Karine, sua mentirosa!
Eu tenho total consciência de que o Marcelo nunca vai ler o que eu escrevo. Afinal de contas, além de pé no chão eu sou até bem pessimista, pelo menos às vezes. Mas eu fico feliz por você ter conseguido se sentar, andar de cadeira de rodas, ido no cinema e, puta merda! Como como o jeito que você descreve as coisas me fascina!
Agora, eu já passei da página 180. Tudo hoje. Eu simplesmente não consigo parar de ler. Depois de horas que todo mundo aqui estava pensando que eu estava domindo enquanto eu lia freneticamente, minha vista está supercansada. E sim, a possibilidade de eu sonhar que eu estava ouvindo o Bamba, num gramado enorme que provevelmente seria da USP é enorme.
Esse tipo de coisa toma conta de mim fácil. Aconteceu a mesma coisa com Crepúsculo, Lua Nova e afins; mas quando você sabe que que aquilo aconteceu de verdade com gente de verdade o efeito de êxtase é bem mais avassalador e selvagem.
Como eu sou arcaica! Me identifico com um jovem louco da década de 80, e meu sonho é conhecer uma pessoa assim que, de preferência esteja ao meu alcance. Não sei se é pedir muito, mas a minha vontade de crescer, ter uma visão política (não pelo fato de ter vivido certa repressão governamental, e sim por ser isso uma coisa que me é considerada útil), conseguir se apaixonar por coisas mínimas e torná-las vitais é enorme. Concluindo a ladainha toda, esse é meu objetivo.

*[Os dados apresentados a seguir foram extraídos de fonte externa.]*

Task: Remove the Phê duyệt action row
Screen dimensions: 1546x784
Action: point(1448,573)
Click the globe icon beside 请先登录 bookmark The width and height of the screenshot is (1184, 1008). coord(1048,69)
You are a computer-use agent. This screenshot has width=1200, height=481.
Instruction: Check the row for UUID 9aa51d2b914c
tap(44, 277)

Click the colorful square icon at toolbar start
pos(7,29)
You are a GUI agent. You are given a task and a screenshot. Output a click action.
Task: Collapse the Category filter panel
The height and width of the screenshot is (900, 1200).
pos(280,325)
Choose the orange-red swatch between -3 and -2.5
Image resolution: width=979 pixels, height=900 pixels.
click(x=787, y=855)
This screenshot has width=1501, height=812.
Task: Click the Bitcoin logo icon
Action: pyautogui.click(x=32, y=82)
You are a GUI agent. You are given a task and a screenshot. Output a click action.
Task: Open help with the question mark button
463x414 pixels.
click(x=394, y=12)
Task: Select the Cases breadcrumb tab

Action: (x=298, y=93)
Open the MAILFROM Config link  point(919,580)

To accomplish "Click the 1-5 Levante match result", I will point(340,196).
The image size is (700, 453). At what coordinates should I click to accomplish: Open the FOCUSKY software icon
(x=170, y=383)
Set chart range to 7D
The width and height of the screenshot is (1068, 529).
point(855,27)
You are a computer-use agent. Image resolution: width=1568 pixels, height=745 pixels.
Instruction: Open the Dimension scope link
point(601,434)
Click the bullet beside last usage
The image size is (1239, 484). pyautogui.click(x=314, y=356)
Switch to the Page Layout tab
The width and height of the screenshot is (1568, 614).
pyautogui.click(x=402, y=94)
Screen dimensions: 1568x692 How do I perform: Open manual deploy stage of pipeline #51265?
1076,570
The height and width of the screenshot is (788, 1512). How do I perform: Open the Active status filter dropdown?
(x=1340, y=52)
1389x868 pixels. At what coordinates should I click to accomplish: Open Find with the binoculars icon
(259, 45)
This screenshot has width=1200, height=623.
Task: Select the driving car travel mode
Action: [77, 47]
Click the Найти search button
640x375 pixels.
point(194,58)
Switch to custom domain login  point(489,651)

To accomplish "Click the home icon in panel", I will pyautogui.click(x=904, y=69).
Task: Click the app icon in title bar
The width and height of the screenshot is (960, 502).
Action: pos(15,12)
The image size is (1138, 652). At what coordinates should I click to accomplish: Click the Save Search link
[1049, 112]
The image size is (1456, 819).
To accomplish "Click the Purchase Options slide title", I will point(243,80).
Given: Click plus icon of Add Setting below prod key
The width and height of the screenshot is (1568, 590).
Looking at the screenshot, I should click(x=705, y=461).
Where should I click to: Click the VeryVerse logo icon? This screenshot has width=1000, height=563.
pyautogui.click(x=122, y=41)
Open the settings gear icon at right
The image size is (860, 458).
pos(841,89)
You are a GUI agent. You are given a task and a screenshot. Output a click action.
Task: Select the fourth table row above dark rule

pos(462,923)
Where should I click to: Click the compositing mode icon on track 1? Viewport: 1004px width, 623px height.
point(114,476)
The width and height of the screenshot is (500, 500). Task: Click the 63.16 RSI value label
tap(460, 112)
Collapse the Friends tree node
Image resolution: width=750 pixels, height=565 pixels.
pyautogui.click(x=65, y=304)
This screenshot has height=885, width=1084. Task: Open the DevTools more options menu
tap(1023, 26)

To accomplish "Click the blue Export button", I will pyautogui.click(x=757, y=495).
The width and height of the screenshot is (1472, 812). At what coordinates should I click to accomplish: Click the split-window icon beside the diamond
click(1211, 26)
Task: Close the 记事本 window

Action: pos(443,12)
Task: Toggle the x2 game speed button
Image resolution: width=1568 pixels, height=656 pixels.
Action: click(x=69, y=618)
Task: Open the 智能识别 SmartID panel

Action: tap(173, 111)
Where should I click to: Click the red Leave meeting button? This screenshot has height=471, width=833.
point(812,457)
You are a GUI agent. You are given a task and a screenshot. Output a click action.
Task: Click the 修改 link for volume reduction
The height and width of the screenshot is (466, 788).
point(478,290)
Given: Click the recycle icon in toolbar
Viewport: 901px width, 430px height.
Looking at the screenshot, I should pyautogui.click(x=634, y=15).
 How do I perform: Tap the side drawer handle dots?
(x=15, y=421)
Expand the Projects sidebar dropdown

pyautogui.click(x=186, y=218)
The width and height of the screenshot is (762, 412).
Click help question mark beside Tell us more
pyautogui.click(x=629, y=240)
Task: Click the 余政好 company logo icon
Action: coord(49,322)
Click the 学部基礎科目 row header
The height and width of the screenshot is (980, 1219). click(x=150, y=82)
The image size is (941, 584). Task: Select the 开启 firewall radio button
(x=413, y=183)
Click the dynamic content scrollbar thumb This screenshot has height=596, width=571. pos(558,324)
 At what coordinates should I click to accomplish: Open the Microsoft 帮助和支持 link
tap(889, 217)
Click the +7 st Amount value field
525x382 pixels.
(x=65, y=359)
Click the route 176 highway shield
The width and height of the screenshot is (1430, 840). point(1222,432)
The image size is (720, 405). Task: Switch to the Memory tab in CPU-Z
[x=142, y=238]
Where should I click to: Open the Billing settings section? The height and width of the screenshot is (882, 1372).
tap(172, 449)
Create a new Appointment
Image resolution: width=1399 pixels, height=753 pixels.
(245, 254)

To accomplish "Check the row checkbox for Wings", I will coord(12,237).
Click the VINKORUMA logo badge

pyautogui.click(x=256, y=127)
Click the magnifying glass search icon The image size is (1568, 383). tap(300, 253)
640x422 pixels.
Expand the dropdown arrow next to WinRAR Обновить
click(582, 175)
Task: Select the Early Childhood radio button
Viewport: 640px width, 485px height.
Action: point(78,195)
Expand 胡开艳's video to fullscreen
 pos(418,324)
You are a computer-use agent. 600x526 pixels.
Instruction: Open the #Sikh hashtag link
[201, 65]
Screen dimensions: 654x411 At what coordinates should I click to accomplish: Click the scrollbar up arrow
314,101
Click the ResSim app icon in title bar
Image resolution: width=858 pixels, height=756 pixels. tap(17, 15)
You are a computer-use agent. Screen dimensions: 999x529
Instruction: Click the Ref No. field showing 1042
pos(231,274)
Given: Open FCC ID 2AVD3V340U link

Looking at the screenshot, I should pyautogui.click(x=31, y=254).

Esses hormônios, essa coisa ridícula que dificulta ainda mais minha (nossa) passagem pelo pântano lamacento (?) que é a adolescência estão me deixando uma pessoa (muito) cismada, pensativa, irritadinha, (principalmente) chorona e desconformada. Não me sinto normal.
Ultimamente tenho A-DO-RA-DO falar muito palavrão, filosofar (apesar de as aulas de filosofia serem, em sua maioria, chatas), pensar em coisas chulas (tipo pornografia e coisas do gênero) e isso tá me deixando louca e, ao mesmo tempo, fascinada. Nem imaginava que essas coisas existiam.
Outra vontade que eu tenho é falar exatamente o que eu penso. A sensação de conseguir fazer isso seria praticamente a mesma de sair correndo na avenida Paulista na contra-mão (não sei a merda da reforma ortográfica não, porra!), e ainda por cima pelada. Parece que tem um elefante na minhas costas, e com ele eu não consigo realizar movimento, muito menos trabalho. (Prestei atenção na aula de Física. Beijo Afonso!)
Fico o dia inteiro pensando no meu cabelo que ERA tão lindo, no meu projeto-de-namoro-que-eu-sempre-sonhei que durou exatamente uma semana e um dia, na minha abstinência por um (dois ou mais) contato(s) físico(s) com o sexo oposto, nas lagoas, na empada, na minha coxa, na luz que eu meu pai acendeu, na minha bunda!
Nunca, nunca mais vou julgar as pessoas porque elas são cismadas, falam da mesma coisa (ou pessoa) o tempo todo, porque veem Isa tkm, tk+, seja lá o que for, usam calcinha (ou cueca) pequena, gostam de livros de amor super melancólicos ou, então, são indiferentes a mim.
Primeiro que tudo isso eu já fiz, faço, ou farei, Um exemplo é usar calcinhas pequenas. E fodas, eu falo "nunca", mesmo correndo o risco de não fazer de novo.
Nesse caso, o verbo é "julgar". O que conta aqui é o pronome que vem antes. Não pode ser "eu".
Aliás, essa coisa de prometer e não cumprir às vezes é muito, mas muito convidativa pra mim, mas isso, de verdade, eu não gosto de fazer.
Camilla, eu ia escrever sobre sua beleza mineira, magra e sedutora e esconderijos idiotas, frágeis e não-óbvios que a felicidade usa, mas não, não me senti apta pra isso.
Bela, Gabi, Paulinha, Lika, Fernanda e Giovanna: vocês são as melhores amigas belohorizontinas do mundo, sério!
Marcelo, já já vou ir ler o que aconteceu depois que você terminou com a Marina, esperaê.